*What you will do*
Continue the news report on the Red Cross ending its financial support for Afghan hospitals, starting after its final sentence.

*Supplied text*

Due to financing problems, the International Committee of the Red Cross (ICRC) is likely to stop financial operations at 25 Afghan hospitals by the end of August, a spokesperson told Reuters, amid mounting fears over a drop in aid to Afghanistan.
“Although we continue to engage with government ministries, donors, and organizations to find alternative sustainable support mechanisms for the hospital sector, the phase-out of the Hospital Program is expected to happen tentatively at the end of August,” ICRC spokesperson Diogo Alcantara reported to Reuters on Thursday.
“The ICRC does not have the mandate nor the resources to maintain a fully functioning public healthcare sector in the longer term,” stated Alcantara.
In April, the ICRC said that its governing board had approved 430 million Swiss francs ($475.30 million) in cost cuts during 2023 and early 2024, as well as a rollback of operations in some regions since humanitarian aid budgets were likely to fall.
“The financial difficulties the ICRC is facing have sped up, in transparency with IEA (Islamic Emirate of Afghanistan) authorities, the expected return of the full responsibilities of the health services to the Ministry of Public Health,” Alcantara was referring to the Taliban regime.
The program’s termination comes amid mounting concerns over cuts to Afghanistan’s humanitarian aid, two years after the Taliban took over and most other types of international support, which served as the economy’s backbone, were curtailed.
The Geneva-based agency will continue its other health programs in Afghanistan, including rehabilitation assistance for people with impairments.
The Taliban-run Afghan health ministry did not respond to a request for comment.
It was unclear how much money was required to pay for the operations, which fund wages and other expenditures at several of Afghanistan’s biggest hospitals, which serve millions of people, and whether Taliban officials could cover the bill from the fiscal budget.

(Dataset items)
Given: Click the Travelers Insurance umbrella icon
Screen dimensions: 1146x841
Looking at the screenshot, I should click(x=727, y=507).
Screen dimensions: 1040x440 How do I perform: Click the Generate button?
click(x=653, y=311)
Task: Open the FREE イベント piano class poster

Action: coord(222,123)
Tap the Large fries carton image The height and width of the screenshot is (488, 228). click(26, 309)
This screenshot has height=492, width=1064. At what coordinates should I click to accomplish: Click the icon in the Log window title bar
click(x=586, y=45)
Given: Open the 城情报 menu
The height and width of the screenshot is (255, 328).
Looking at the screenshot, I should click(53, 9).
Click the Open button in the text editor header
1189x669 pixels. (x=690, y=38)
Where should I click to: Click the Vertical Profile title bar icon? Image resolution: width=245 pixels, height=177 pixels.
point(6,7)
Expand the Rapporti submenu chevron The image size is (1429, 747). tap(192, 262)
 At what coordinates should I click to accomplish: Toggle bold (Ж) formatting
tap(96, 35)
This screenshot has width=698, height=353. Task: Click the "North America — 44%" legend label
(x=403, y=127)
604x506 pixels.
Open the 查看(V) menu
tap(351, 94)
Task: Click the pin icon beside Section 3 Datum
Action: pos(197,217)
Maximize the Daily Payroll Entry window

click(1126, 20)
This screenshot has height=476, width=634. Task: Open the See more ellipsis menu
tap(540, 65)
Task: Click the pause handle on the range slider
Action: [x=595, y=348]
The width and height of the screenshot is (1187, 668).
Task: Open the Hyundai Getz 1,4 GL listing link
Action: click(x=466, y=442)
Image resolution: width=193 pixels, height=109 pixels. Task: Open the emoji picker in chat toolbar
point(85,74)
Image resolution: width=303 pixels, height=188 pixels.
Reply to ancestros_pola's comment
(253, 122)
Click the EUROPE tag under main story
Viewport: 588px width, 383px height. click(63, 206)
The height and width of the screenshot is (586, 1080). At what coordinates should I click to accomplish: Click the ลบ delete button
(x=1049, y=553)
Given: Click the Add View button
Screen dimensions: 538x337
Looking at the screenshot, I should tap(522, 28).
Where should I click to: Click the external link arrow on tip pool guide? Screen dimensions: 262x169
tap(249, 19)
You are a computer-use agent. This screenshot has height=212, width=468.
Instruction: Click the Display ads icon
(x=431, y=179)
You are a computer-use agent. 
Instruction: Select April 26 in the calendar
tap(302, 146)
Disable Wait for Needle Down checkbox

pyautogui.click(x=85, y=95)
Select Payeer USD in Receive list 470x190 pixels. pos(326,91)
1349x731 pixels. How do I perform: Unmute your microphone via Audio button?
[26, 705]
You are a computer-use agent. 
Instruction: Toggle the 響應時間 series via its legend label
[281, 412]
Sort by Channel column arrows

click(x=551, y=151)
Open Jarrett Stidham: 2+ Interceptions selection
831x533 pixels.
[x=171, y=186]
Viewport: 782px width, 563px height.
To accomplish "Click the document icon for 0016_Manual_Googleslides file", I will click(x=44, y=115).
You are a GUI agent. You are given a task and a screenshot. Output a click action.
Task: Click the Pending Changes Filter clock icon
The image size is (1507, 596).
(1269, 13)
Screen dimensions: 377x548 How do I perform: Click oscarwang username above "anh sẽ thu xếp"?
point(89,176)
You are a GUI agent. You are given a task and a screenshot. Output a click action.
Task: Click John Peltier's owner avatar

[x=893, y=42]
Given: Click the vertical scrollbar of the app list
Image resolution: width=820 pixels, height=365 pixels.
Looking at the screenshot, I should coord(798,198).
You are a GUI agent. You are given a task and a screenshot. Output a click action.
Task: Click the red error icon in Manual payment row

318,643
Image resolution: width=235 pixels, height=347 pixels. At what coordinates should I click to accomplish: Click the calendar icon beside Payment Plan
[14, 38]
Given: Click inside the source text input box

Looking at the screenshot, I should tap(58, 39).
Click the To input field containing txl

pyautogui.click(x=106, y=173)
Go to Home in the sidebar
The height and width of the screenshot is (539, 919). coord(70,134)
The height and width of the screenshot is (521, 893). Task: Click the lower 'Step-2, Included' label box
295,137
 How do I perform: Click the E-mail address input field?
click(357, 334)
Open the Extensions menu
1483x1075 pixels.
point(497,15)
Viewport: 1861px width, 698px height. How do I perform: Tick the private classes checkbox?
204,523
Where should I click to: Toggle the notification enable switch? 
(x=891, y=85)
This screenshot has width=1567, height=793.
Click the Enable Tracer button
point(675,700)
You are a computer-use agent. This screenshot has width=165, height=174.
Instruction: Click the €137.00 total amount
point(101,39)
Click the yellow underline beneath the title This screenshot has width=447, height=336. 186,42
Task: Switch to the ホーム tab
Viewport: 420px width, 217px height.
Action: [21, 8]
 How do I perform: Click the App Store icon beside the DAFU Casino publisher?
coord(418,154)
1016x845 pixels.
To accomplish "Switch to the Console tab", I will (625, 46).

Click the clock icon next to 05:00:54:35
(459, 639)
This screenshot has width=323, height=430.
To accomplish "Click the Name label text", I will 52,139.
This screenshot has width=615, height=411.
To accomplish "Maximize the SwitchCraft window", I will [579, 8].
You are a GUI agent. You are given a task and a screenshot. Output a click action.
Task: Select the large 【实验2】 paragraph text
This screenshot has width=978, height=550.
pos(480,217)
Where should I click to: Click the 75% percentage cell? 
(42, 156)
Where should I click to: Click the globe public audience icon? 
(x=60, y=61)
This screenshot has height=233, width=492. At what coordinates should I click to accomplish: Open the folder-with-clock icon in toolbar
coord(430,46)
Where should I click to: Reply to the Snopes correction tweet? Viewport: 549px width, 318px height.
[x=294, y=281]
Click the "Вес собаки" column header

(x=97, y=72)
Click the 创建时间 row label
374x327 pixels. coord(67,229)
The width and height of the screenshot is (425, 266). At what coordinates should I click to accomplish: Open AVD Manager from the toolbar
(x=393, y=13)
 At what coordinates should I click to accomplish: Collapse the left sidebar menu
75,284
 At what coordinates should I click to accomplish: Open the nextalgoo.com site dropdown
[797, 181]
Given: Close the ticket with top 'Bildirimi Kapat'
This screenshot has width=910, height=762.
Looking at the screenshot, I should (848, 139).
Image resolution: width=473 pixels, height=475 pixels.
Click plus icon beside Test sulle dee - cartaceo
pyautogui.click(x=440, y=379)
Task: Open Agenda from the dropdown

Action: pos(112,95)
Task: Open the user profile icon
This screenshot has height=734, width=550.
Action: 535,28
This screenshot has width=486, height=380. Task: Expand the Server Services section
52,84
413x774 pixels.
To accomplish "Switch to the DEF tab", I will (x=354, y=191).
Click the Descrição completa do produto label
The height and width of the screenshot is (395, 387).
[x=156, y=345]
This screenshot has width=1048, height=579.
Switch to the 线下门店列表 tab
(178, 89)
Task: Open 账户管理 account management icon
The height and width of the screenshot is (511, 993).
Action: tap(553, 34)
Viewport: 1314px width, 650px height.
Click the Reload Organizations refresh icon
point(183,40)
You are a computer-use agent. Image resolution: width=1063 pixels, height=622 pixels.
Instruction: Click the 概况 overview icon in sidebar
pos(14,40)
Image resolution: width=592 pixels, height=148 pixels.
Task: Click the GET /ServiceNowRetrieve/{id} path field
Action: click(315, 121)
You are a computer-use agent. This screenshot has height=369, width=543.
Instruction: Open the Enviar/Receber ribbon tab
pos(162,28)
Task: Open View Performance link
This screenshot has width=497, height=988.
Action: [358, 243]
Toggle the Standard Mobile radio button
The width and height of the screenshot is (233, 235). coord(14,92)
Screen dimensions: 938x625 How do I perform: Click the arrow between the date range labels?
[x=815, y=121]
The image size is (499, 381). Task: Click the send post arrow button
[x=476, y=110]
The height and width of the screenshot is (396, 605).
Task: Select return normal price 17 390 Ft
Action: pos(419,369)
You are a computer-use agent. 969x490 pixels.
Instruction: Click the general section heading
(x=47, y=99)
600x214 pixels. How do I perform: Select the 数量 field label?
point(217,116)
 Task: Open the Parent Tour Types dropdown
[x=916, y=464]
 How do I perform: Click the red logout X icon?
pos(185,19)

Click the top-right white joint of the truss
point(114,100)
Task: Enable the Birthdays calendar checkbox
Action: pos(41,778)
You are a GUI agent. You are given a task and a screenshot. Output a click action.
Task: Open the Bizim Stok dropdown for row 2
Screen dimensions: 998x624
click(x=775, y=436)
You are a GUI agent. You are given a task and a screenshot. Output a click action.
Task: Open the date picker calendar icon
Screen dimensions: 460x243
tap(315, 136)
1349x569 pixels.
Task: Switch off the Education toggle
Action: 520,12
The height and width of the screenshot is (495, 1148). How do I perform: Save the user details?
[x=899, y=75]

*Output for this task*
According to an Afghan finance ministry spokesman, the budget for this year has been finalized but has not yet been made public.
The ICRC has been supporting the hospitals for a few months after foreign forces left in August 2021.
As the Taliban – which has not been publicly recognized by any government – assumed control of Afghanistan, development money was halted. The unexpected financial shock jeopardized key public services such as health and education.
The International Committee of the Red Cross (ICRC) and other organizations, notably the United Nations, stepped in to fill the void.
“The (ICRC) took this decision back then to save the healthcare system from collapsing due to the financial crises that Afghanistan was experiencing and because many development agencies and other organizations left the country while the ICRC stayed,” Alcantara explained.
The ICRC hospital program originally covered 33 facilities, eight of which have already been phased out, paying for almost 10,000 health workers’ wages and certain medical supplies. The hospitals offered thousands of beds and served nearly 25 million people or more than half of the population.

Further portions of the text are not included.